» **About this task**: Each line of the data below from the one holding "Task: Click the tracking" to the one holding "Open the dashboard", inclusive, is to be reproduced exactly; no other line belongs in the answer.

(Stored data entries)
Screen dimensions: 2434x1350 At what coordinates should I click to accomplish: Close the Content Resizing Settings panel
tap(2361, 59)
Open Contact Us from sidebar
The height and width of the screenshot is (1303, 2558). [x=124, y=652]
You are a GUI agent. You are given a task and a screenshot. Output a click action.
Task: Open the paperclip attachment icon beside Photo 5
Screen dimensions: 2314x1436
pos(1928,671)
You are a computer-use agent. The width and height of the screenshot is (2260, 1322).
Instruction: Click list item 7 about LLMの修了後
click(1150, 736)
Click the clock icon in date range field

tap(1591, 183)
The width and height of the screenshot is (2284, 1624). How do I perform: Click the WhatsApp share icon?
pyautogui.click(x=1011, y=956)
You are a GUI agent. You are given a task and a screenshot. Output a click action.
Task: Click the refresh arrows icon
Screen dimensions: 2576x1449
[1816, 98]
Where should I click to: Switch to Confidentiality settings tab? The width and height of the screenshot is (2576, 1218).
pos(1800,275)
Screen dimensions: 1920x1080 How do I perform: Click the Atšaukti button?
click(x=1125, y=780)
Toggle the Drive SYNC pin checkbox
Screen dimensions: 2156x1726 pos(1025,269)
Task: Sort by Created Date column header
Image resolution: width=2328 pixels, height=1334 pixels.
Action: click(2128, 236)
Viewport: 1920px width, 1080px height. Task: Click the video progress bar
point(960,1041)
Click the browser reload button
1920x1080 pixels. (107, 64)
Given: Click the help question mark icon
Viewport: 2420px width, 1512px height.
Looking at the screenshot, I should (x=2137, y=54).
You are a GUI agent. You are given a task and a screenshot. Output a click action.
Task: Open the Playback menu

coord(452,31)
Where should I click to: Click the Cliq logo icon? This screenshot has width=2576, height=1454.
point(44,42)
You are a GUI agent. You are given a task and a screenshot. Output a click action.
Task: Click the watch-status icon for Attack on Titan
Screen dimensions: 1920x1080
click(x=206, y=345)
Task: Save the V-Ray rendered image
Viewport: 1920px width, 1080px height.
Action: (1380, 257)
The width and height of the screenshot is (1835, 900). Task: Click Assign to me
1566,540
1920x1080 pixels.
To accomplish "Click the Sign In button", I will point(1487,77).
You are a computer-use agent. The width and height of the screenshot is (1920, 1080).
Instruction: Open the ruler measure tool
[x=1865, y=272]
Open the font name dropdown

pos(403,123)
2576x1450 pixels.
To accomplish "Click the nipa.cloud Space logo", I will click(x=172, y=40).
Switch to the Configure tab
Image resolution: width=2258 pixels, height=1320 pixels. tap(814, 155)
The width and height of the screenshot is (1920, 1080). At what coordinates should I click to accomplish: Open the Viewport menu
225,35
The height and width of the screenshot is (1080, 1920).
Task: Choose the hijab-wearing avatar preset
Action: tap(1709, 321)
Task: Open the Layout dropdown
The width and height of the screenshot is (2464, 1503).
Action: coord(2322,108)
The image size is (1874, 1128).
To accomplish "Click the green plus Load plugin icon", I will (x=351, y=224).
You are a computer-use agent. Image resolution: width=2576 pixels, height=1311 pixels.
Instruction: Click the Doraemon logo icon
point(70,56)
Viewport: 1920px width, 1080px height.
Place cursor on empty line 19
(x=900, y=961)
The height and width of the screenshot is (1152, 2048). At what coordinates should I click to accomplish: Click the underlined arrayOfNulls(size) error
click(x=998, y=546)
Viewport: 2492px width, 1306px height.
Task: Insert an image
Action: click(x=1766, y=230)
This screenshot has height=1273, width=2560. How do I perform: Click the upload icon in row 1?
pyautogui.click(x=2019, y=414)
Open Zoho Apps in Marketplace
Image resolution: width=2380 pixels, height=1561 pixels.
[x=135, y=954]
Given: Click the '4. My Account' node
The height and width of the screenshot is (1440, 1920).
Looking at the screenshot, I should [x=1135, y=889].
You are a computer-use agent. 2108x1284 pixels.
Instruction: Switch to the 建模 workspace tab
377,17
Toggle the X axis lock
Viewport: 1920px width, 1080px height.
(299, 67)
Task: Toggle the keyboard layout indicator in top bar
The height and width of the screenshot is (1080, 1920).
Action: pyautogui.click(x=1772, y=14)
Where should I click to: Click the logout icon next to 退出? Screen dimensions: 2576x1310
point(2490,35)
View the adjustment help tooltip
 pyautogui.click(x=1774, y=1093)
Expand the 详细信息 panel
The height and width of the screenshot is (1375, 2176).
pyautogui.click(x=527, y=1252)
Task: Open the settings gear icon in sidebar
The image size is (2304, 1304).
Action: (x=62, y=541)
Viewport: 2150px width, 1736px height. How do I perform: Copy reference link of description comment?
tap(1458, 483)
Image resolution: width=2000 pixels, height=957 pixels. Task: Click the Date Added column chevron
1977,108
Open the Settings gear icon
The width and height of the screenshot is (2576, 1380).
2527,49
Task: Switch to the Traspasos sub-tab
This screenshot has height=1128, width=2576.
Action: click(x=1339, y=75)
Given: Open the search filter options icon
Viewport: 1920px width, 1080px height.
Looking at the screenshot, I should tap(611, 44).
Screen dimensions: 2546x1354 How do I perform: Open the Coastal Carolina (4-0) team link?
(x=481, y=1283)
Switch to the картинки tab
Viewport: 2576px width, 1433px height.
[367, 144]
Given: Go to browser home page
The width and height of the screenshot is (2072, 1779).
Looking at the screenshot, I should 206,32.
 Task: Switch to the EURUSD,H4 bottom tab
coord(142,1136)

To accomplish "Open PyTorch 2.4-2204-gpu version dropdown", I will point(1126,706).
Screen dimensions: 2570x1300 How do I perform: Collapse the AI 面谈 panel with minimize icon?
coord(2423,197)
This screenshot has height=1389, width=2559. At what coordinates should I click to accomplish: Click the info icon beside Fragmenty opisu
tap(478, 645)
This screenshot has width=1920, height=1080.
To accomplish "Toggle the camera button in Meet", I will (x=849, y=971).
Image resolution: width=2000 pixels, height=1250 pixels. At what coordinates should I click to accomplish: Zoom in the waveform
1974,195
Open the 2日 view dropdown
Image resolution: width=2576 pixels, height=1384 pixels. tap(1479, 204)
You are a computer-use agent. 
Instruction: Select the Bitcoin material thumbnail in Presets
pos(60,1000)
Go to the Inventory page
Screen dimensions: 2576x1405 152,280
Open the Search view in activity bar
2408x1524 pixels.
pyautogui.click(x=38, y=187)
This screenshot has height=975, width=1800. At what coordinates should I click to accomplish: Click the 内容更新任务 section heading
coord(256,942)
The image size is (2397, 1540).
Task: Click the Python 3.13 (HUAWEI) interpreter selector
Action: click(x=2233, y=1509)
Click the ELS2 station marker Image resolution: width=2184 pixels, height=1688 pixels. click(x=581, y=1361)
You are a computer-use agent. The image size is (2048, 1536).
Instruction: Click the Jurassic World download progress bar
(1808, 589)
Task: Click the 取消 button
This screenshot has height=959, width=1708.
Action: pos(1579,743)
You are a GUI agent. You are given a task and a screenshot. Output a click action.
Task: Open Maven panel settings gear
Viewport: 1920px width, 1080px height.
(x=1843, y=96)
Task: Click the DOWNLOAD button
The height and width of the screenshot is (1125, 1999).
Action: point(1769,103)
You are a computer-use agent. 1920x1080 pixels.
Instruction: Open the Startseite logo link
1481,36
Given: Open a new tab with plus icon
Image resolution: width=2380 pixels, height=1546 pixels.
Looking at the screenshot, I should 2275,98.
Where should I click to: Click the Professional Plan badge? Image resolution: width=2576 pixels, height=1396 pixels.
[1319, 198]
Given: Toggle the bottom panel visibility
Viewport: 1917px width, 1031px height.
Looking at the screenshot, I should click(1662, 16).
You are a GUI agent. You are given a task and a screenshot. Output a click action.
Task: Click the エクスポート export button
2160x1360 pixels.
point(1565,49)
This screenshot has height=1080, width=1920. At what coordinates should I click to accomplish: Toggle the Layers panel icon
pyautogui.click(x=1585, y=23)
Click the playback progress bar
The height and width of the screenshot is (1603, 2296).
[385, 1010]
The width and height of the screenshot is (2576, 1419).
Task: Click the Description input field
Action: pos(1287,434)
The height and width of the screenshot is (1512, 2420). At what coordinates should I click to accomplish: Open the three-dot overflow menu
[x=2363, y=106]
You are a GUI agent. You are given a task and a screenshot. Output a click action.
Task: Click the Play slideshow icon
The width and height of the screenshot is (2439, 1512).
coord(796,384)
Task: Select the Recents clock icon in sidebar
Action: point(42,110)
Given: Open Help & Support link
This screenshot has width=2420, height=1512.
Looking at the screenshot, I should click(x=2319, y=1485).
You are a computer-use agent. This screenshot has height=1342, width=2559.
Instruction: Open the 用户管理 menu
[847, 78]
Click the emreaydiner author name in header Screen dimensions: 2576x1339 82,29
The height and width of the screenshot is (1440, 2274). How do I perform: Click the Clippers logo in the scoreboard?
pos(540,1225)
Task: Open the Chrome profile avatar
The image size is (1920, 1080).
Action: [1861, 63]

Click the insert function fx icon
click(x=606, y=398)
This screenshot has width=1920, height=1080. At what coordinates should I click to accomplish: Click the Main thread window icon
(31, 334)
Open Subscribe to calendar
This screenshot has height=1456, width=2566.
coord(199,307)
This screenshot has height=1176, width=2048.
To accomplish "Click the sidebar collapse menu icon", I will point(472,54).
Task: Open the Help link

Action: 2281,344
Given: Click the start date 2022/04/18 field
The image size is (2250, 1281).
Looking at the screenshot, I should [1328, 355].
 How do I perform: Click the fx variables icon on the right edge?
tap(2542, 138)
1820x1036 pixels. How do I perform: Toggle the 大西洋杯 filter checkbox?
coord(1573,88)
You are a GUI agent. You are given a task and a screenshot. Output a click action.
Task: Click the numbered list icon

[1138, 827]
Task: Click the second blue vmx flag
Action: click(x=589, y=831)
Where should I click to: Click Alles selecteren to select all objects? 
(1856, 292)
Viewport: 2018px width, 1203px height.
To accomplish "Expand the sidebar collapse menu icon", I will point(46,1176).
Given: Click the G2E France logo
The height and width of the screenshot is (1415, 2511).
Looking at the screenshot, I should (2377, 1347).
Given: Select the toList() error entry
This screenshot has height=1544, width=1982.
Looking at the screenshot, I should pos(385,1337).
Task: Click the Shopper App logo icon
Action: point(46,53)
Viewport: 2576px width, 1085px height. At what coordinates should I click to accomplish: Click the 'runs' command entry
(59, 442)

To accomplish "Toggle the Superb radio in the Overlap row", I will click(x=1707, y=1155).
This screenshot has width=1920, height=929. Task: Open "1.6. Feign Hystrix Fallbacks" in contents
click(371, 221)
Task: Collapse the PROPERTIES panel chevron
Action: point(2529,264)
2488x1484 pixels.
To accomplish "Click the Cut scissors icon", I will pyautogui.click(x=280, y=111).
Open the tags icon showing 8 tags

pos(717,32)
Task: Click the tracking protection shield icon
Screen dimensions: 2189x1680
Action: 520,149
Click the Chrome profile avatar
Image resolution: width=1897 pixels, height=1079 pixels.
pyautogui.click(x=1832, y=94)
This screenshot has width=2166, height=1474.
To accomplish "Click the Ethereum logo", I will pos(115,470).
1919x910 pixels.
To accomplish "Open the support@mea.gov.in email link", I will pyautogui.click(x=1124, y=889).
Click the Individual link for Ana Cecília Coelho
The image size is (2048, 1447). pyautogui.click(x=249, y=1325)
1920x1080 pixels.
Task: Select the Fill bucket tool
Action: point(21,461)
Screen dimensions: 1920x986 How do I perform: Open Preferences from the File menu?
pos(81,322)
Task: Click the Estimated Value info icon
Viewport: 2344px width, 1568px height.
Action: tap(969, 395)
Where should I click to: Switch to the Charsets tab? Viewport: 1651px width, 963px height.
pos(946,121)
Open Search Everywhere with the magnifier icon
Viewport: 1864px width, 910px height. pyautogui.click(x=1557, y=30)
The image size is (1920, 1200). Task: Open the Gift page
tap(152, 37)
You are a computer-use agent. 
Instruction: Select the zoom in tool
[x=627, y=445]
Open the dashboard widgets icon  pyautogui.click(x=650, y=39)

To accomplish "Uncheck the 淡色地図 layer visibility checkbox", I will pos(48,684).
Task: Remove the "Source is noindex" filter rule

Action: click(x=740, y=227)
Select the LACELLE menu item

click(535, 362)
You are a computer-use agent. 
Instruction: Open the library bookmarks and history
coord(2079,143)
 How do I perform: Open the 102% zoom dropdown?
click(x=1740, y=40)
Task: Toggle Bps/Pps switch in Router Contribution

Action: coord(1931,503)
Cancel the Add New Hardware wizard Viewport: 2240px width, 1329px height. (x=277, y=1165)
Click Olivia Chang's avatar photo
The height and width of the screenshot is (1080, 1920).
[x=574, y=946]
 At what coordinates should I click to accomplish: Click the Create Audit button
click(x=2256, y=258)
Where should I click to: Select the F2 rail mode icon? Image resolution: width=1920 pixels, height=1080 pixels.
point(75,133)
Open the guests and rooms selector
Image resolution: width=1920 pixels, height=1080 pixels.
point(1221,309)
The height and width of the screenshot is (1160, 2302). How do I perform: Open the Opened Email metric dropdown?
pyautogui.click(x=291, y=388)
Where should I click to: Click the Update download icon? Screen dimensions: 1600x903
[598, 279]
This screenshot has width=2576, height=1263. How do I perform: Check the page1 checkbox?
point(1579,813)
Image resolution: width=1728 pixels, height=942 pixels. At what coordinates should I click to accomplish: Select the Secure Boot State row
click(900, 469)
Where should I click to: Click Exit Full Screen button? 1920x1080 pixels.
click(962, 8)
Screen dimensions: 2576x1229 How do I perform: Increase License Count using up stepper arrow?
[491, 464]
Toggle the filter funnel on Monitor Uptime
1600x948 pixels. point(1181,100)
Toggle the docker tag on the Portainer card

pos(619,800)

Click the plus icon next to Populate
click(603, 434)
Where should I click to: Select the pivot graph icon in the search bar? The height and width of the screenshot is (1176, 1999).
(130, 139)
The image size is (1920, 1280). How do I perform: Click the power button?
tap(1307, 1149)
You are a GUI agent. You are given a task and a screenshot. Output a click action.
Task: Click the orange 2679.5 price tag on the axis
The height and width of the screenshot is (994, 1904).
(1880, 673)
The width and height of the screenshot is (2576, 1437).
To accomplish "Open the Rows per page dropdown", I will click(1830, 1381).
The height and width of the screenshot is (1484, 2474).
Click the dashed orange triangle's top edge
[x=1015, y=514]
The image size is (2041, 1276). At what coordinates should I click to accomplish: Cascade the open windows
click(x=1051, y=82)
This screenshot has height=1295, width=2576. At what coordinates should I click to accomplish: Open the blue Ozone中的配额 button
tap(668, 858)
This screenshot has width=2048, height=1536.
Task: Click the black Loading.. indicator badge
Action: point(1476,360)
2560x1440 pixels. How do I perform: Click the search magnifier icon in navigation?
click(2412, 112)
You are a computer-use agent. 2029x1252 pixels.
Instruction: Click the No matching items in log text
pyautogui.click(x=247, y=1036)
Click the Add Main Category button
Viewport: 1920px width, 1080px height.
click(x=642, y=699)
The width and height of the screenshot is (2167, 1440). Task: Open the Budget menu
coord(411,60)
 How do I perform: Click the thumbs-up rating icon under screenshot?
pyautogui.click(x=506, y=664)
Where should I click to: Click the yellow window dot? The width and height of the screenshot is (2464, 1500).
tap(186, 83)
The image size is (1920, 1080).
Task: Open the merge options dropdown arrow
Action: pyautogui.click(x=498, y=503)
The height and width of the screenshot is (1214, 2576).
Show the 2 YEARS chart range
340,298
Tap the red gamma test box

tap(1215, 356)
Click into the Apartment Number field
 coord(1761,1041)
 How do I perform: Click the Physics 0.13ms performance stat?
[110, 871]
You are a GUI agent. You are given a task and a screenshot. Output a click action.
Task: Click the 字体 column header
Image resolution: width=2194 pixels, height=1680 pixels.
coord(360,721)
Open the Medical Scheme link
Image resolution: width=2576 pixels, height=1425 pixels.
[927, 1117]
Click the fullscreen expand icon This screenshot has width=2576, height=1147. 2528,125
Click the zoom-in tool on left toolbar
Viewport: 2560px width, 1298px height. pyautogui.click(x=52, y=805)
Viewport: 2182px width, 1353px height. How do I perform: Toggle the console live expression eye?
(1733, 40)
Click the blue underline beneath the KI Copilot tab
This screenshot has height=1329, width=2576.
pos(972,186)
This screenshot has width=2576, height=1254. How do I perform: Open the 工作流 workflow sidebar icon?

» **Solution**:
Task: Click the tracking protection shield icon
Screen dimensions: 2189x1680
Action: 520,149
Click the Chrome profile avatar
Image resolution: width=1897 pixels, height=1079 pixels.
pyautogui.click(x=1832, y=94)
This screenshot has width=2166, height=1474.
To accomplish "Click the Ethereum logo", I will pos(115,470).
1919x910 pixels.
To accomplish "Open the support@mea.gov.in email link", I will pyautogui.click(x=1124, y=889).
Click the Individual link for Ana Cecília Coelho
The image size is (2048, 1447). pyautogui.click(x=249, y=1325)
1920x1080 pixels.
Task: Select the Fill bucket tool
Action: point(21,461)
Screen dimensions: 1920x986 How do I perform: Open Preferences from the File menu?
pos(81,322)
Task: Click the Estimated Value info icon
Viewport: 2344px width, 1568px height.
Action: tap(969, 395)
Where should I click to: Switch to the Charsets tab? Viewport: 1651px width, 963px height.
pos(946,121)
Open Search Everywhere with the magnifier icon
Viewport: 1864px width, 910px height. pyautogui.click(x=1557, y=30)
The image size is (1920, 1200). Task: Open the Gift page
tap(152, 37)
You are a computer-use agent. 
Instruction: Select the zoom in tool
[x=627, y=445]
Open the dashboard widgets icon  pyautogui.click(x=650, y=39)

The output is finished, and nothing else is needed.